KEYNOTE-042 and the role for single agent pembrolizumab in patients with PD-L1 tumor proportion score 1–49%

Immunotherapy with monoclonal antibodies against programmed death-1 (PD-1) or its ligand (PD-L1) were approved for previously treated advanced non-small cell lung cancer (NSCLC) based on the results from four randomized trials showing improved survival compared to standard therapy with docetaxel (1-4). in the phase 1 study with the anti-PD-1 antibody pembrolizumab in previously treated NSCLC, the response rate and median progression-free survival (PFS) for patients with PD-L1 proportion score of ≥50% were 45.2% and 6.3 months respectively, with median PFS of 6.1 months for the 99 previously treated patients and 12.5 months for the 20 previously untreated patients (5). Therefore, the next logical step was to evaluate the role of pembrolizumab in previously untreated patients with PD-L1 score of ≥50%, where the efficacy was comparable to historical data on first-line platinum-based combination chemotherapy with or without maintenance chemotherapy (6-9).

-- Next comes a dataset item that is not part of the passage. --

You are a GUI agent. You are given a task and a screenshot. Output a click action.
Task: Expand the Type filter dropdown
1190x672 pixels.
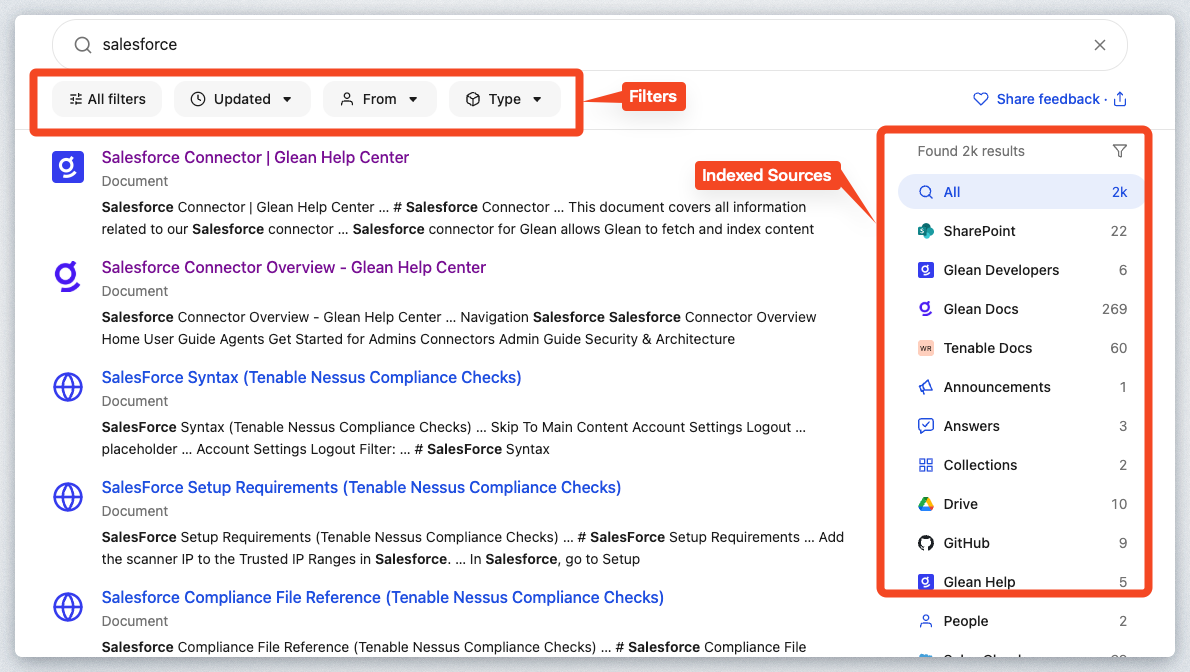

In the Keynote-024 trial, 305 patients with previously untreated advanced NSCLC, PD-L1 expression of ≥50% and no sensitizing mutation of the epidermal growth factor receptor (EGFR) gene or translocation of the anaplastic lymphoma kinase (ALK) gene, were randomized to receive either pembrolizumab at 200 mg every 3 weeks or a choice of platinum-based chemotherapy, with crossover from the chemotherapy group to pembrolizumab allowed at the time of tumor progression (10). Pembrolizumab was associated with improved response rate (44.8% vs. 27.8%), median PFS [10.3 vs. 6.0 months, hazard ratio (HR) 0.5; 95% confidence interval (CI): 0.37–0.68, P<0.001] and estimated survival at 6 months (80.2% vs. 72.4%, HR 0.6; 95% CI: 0.41–0.89, P=0.005), as well as less treatment-related adverse events (73.4% vs. 90.0%) and grade 3 or higher treatment-related adverse events (26.6% vs. 53.3%), establishing it as a new standard of care for this patient population. In the updated report, the median OS for patients treated with pembrolizumab and chemotherapy were 30.0 and 14.2 months respectively (HR 0.63; 95% CI: 0.47–0.86) (11).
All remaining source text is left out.